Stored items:
-- Opening Marker --

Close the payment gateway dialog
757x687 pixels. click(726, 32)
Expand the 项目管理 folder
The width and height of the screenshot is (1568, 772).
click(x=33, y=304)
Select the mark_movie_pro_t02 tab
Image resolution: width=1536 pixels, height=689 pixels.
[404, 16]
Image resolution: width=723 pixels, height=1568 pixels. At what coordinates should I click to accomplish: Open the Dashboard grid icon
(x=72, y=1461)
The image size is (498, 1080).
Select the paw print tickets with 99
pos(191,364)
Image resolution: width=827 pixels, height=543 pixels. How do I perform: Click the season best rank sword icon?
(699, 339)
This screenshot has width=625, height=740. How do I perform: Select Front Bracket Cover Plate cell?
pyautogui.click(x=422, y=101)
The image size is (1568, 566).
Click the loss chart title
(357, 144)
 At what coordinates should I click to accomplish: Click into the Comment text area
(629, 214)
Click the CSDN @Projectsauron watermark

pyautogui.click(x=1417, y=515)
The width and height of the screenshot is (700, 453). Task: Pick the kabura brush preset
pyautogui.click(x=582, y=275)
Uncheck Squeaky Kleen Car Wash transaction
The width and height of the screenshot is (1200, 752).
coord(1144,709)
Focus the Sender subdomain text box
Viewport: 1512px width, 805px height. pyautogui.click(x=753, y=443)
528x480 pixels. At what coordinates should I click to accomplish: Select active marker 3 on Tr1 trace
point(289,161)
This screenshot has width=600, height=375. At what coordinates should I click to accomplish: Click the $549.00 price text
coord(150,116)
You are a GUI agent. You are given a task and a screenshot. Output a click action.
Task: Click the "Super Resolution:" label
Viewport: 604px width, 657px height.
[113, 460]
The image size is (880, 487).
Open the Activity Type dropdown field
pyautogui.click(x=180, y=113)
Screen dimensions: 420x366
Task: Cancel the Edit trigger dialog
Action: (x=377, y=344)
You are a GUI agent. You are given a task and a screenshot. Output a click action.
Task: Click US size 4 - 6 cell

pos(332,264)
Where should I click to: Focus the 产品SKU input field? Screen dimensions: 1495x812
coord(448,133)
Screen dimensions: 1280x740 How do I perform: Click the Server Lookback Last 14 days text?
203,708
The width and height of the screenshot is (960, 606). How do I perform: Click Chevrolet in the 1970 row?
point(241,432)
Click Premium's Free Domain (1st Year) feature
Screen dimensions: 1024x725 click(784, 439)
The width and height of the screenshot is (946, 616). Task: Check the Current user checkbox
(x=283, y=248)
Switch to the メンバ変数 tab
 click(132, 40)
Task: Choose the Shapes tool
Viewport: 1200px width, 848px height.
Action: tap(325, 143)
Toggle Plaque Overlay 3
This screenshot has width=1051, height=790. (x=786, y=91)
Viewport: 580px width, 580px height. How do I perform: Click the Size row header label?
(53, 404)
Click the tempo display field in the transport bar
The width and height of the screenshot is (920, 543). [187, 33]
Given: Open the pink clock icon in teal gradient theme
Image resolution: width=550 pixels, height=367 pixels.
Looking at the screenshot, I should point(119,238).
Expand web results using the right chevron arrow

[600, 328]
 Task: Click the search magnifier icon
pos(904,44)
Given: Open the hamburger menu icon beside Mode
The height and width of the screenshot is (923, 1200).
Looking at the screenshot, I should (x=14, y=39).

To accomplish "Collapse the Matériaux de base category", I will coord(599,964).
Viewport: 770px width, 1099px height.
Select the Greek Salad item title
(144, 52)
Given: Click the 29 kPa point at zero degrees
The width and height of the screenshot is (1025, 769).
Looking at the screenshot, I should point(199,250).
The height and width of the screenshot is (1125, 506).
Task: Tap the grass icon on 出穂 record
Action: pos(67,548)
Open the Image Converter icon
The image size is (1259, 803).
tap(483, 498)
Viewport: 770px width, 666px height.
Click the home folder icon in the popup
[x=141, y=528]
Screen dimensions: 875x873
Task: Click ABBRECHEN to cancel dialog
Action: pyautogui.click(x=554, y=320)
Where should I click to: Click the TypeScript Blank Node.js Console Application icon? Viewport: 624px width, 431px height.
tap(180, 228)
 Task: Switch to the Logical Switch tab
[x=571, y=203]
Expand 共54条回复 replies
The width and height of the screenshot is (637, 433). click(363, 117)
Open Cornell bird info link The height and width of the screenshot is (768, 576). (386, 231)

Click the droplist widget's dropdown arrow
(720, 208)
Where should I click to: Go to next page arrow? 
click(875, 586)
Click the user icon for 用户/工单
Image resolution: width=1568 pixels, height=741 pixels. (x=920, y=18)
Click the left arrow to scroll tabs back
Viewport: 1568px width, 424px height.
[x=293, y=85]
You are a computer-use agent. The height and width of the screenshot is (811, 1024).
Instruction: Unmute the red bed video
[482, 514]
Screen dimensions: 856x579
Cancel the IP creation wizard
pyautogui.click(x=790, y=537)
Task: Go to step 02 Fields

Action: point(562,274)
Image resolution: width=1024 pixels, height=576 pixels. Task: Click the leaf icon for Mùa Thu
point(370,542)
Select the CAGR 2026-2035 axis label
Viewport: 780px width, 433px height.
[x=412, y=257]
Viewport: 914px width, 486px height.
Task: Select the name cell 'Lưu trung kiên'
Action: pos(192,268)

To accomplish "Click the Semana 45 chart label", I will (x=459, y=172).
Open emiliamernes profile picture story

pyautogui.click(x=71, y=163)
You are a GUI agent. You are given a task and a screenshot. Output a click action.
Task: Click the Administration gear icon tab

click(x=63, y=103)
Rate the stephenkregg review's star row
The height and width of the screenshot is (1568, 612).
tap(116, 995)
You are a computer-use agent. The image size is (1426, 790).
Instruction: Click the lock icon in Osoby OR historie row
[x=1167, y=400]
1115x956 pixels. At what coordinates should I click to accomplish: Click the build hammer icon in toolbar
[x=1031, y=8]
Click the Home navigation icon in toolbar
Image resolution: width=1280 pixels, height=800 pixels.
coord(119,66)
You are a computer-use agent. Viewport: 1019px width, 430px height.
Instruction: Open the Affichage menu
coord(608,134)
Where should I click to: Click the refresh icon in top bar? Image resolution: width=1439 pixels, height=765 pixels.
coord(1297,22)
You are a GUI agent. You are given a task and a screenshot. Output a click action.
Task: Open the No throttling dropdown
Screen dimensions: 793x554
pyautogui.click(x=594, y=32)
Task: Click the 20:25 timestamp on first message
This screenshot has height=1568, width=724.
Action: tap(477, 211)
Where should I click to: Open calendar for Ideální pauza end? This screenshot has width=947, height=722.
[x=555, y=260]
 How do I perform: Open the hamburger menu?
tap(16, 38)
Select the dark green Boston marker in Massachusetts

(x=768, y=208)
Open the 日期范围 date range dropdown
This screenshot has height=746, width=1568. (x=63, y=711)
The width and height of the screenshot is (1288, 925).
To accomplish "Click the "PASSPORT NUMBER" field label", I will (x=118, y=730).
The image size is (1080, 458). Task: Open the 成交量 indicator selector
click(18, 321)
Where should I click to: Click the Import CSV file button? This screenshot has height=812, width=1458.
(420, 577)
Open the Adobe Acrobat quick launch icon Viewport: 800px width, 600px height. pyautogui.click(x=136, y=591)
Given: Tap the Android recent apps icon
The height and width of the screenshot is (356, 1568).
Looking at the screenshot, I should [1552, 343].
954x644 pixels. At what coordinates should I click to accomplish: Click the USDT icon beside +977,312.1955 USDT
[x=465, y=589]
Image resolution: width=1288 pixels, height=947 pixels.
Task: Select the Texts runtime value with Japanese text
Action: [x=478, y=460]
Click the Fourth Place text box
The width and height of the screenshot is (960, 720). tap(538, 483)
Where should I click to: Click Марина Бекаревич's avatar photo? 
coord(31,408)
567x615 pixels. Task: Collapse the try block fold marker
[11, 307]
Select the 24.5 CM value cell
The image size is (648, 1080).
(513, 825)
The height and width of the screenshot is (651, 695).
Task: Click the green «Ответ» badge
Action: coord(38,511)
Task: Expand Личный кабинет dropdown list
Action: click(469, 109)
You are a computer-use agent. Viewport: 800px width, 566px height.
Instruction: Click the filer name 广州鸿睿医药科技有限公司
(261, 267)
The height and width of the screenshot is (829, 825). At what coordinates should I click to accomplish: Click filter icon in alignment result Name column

-- Closing Marker --

- Task to carry out -
Among the records above, repeat exactly the line with "You are a computer-use agent. The image", the line with "Select the 24.5 CM value cell", and every line in between, and only those.

- Expected answer -
You are a computer-use agent. The image size is (1426, 790).
Instruction: Click the lock icon in Osoby OR historie row
[x=1167, y=400]
1115x956 pixels. At what coordinates should I click to accomplish: Click the build hammer icon in toolbar
[x=1031, y=8]
Click the Home navigation icon in toolbar
Image resolution: width=1280 pixels, height=800 pixels.
coord(119,66)
You are a computer-use agent. Viewport: 1019px width, 430px height.
Instruction: Open the Affichage menu
coord(608,134)
Where should I click to: Click the refresh icon in top bar? Image resolution: width=1439 pixels, height=765 pixels.
coord(1297,22)
You are a GUI agent. You are given a task and a screenshot. Output a click action.
Task: Open the No throttling dropdown
Screen dimensions: 793x554
pyautogui.click(x=594, y=32)
Task: Click the 20:25 timestamp on first message
This screenshot has height=1568, width=724.
Action: tap(477, 211)
Where should I click to: Open calendar for Ideální pauza end? This screenshot has width=947, height=722.
[x=555, y=260]
 How do I perform: Open the hamburger menu?
tap(16, 38)
Select the dark green Boston marker in Massachusetts

(x=768, y=208)
Open the 日期范围 date range dropdown
This screenshot has height=746, width=1568. (x=63, y=711)
The width and height of the screenshot is (1288, 925).
To accomplish "Click the "PASSPORT NUMBER" field label", I will (x=118, y=730).
The image size is (1080, 458). Task: Open the 成交量 indicator selector
click(18, 321)
Where should I click to: Click the Import CSV file button? This screenshot has height=812, width=1458.
(420, 577)
Open the Adobe Acrobat quick launch icon Viewport: 800px width, 600px height. pyautogui.click(x=136, y=591)
Given: Tap the Android recent apps icon
The height and width of the screenshot is (356, 1568).
Looking at the screenshot, I should [1552, 343].
954x644 pixels. At what coordinates should I click to accomplish: Click the USDT icon beside +977,312.1955 USDT
[x=465, y=589]
Image resolution: width=1288 pixels, height=947 pixels.
Task: Select the Texts runtime value with Japanese text
Action: [x=478, y=460]
Click the Fourth Place text box
The width and height of the screenshot is (960, 720). tap(538, 483)
Where should I click to: Click Марина Бекаревич's avatar photo? 
coord(31,408)
567x615 pixels. Task: Collapse the try block fold marker
[11, 307]
Select the 24.5 CM value cell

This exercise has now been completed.